◆ Exercise instructions:
Go through the data and count each line that has the string "Fall". Give that count alone.

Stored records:

#####

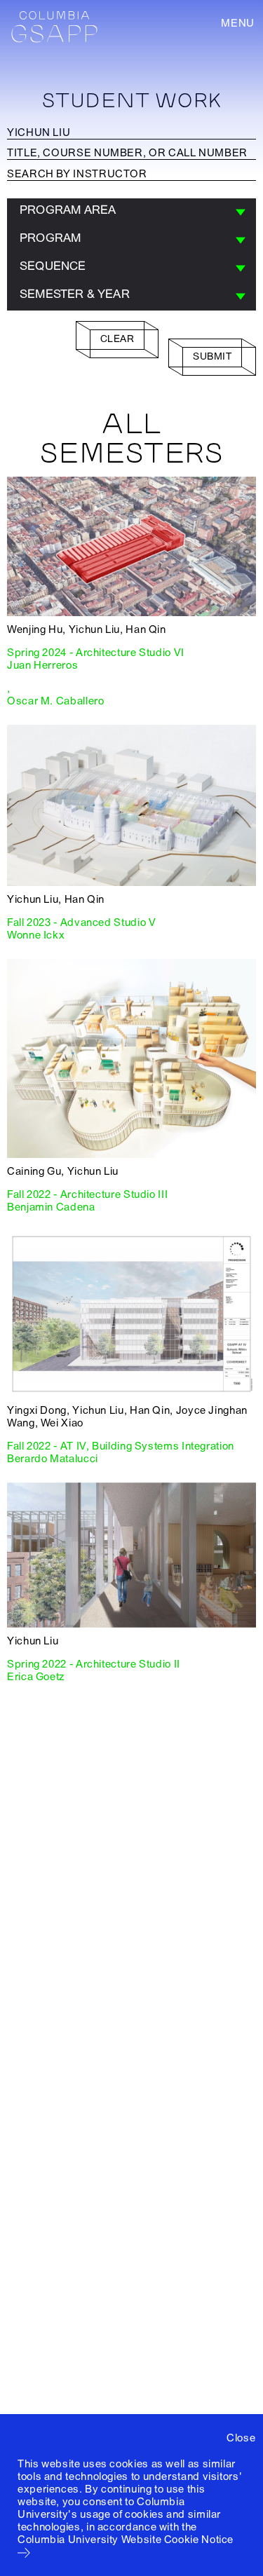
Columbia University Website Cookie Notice (126, 2539)
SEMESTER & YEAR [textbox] (75, 294)
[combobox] (131, 212)
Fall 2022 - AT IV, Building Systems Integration (120, 1446)
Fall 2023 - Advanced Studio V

#####

◆ Exercise solution:
2